Recorded data:

------------

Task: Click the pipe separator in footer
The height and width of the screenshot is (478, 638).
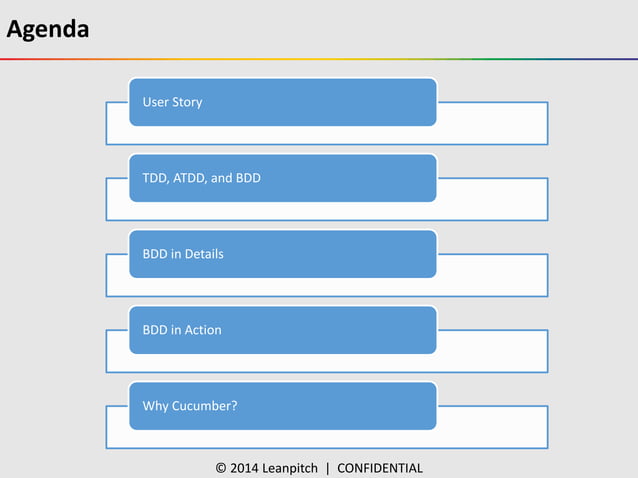Action: (x=328, y=468)
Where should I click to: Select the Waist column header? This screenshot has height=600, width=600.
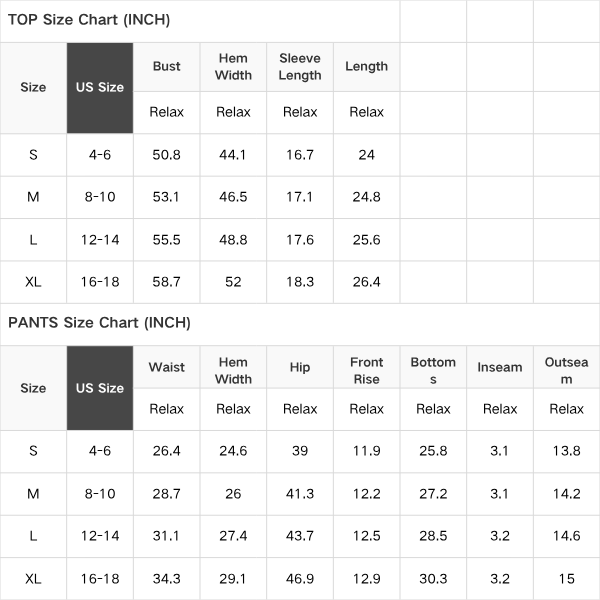point(166,367)
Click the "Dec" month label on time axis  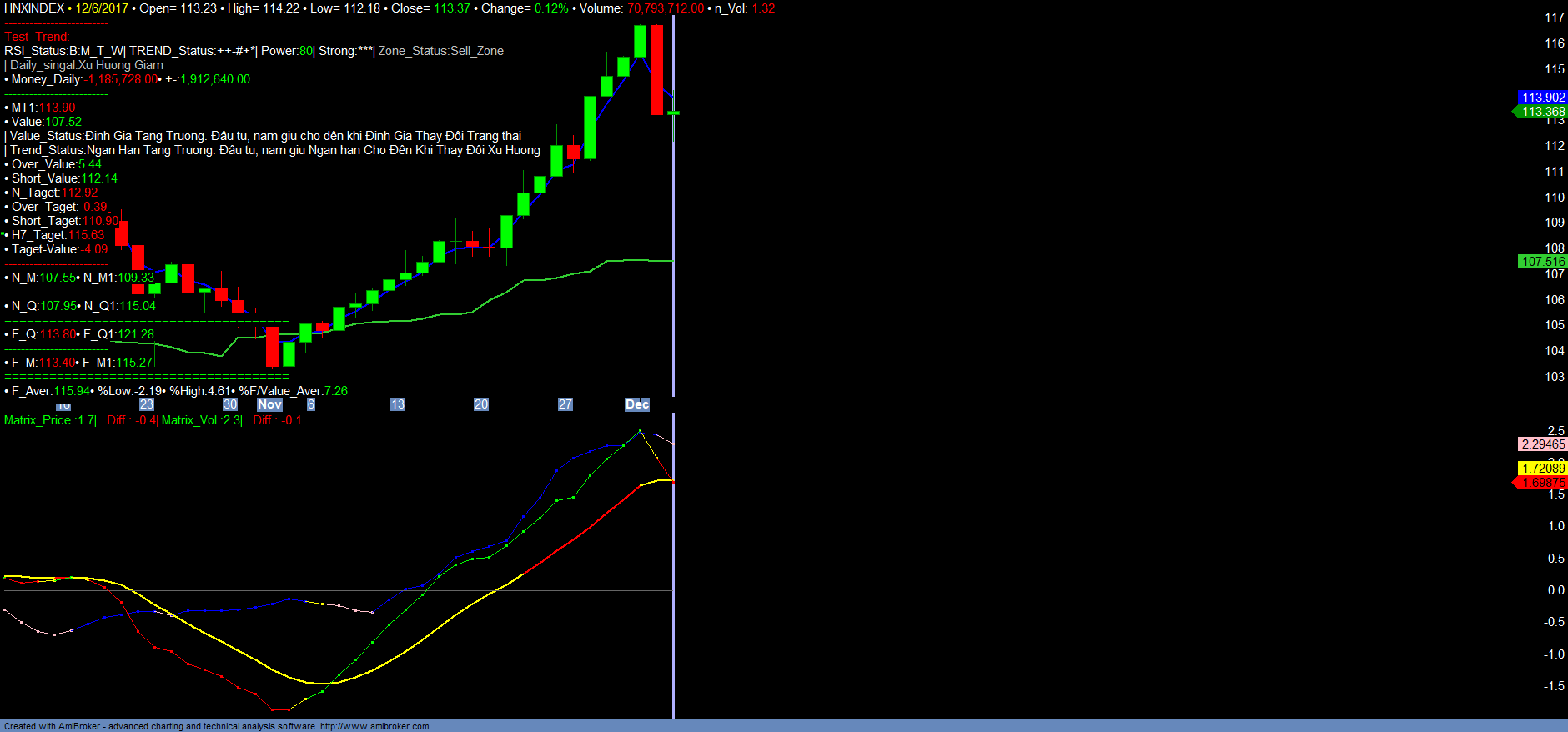636,404

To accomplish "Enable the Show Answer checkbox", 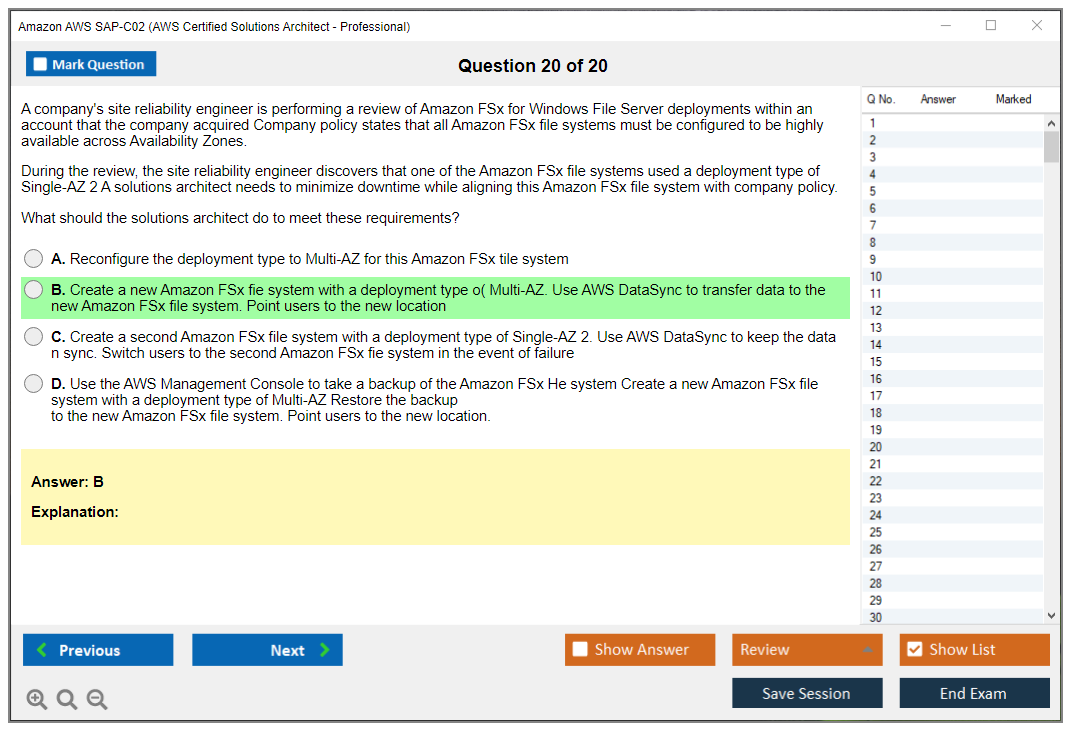I will (x=580, y=650).
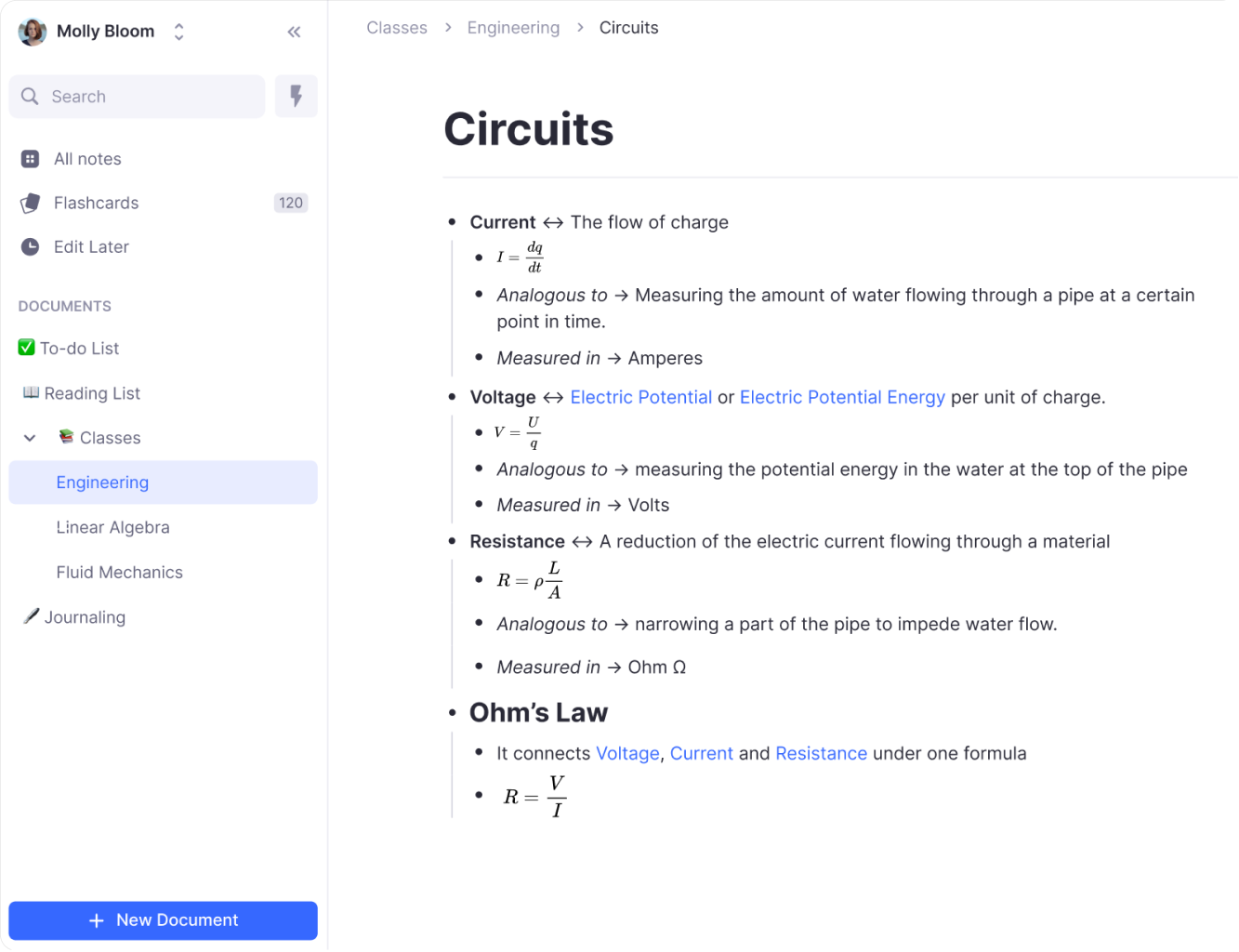Follow the Electric Potential Energy link
The height and width of the screenshot is (952, 1239).
842,397
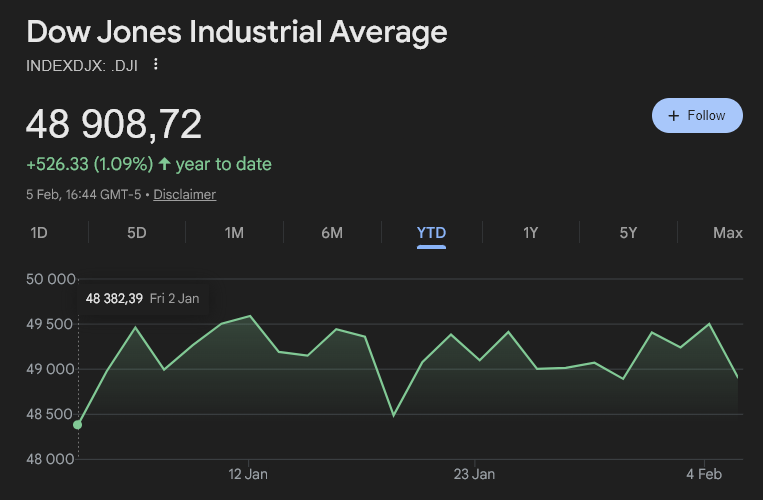Choose the 6M range tab
This screenshot has height=500, width=763.
coord(332,233)
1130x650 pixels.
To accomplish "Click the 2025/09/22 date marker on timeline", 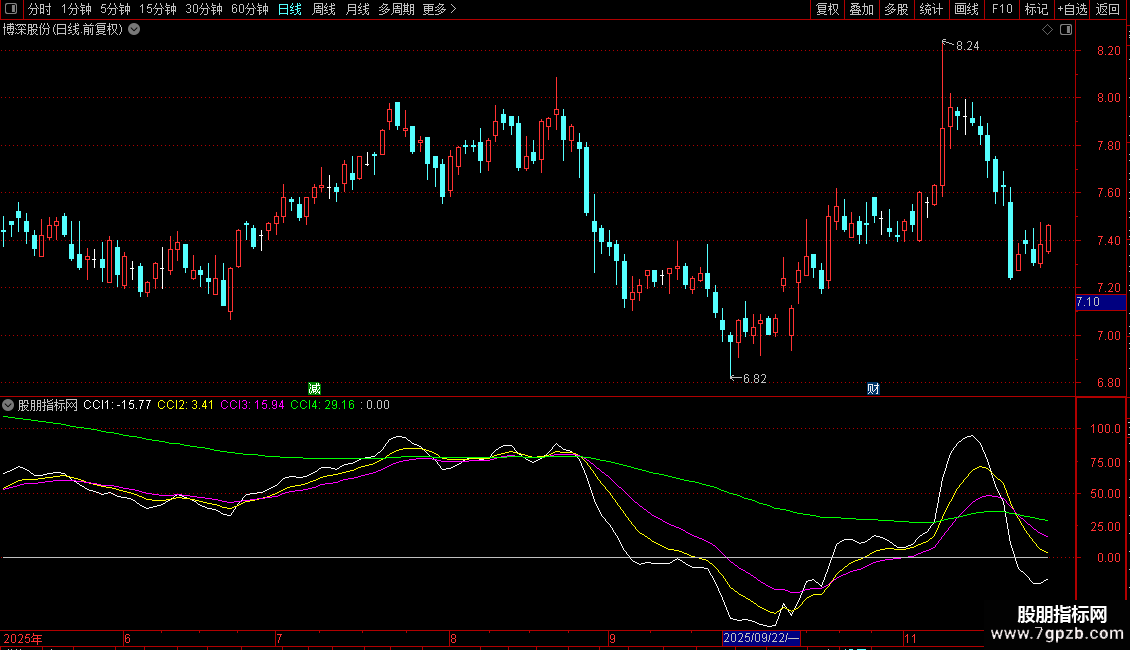I will 760,638.
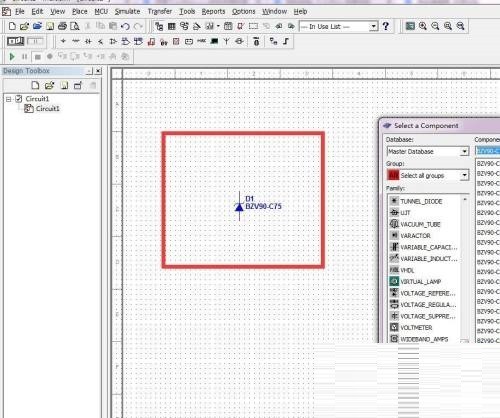The width and height of the screenshot is (500, 418).
Task: Click the Undo arrow icon
Action: tap(125, 26)
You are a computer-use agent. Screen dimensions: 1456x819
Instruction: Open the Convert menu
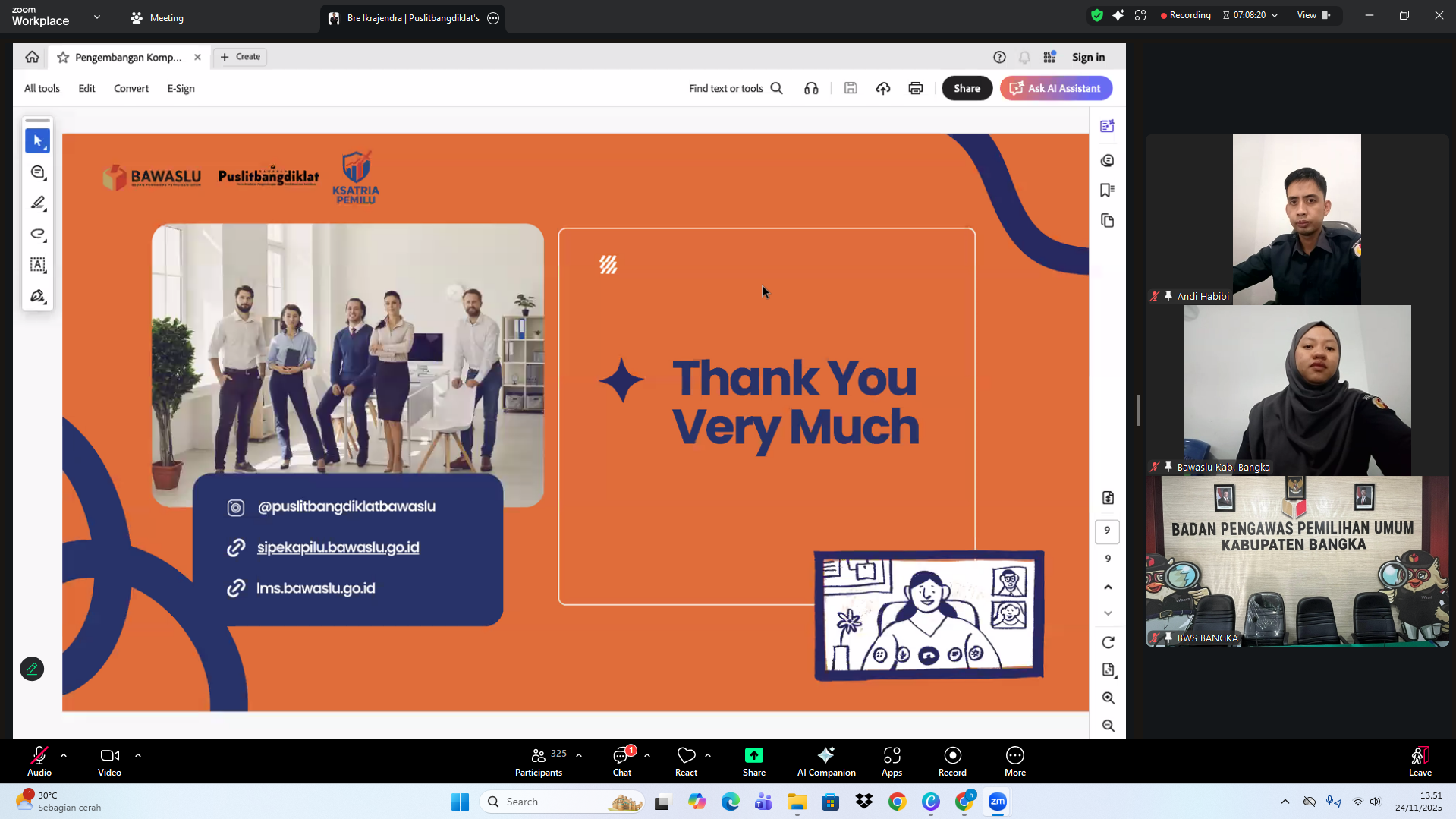click(x=131, y=88)

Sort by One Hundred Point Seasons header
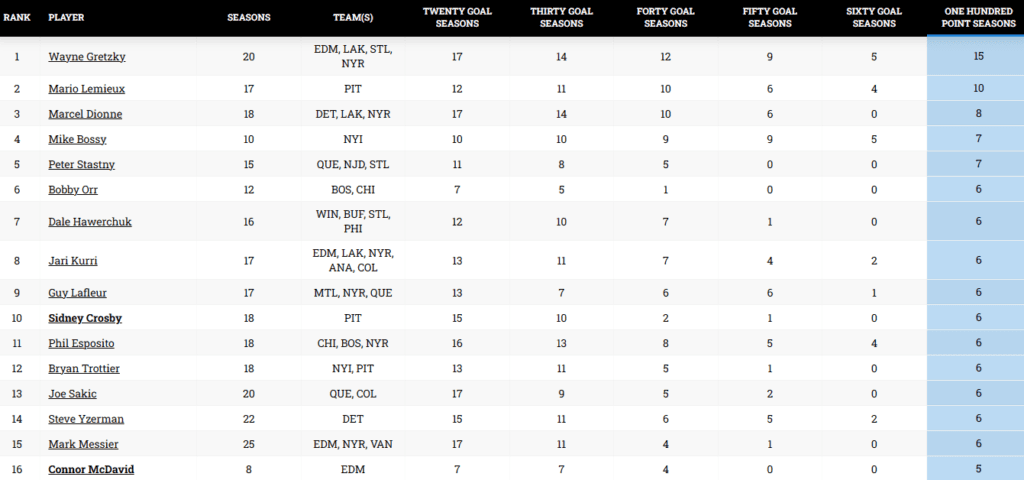point(978,18)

------------

| WHAT YOU ARE ASKED TO DO |
Begin at the line containing "You are a computer-use" and stop at the last line of the data. Repeat only those lines, exactly, and leave out the pictures.

| TASK ANSWER |
You are a computer-use agent. Screen dimensions: 1456x819
Instruction: Open the Convert menu
click(x=131, y=88)

Sort by One Hundred Point Seasons header
point(978,18)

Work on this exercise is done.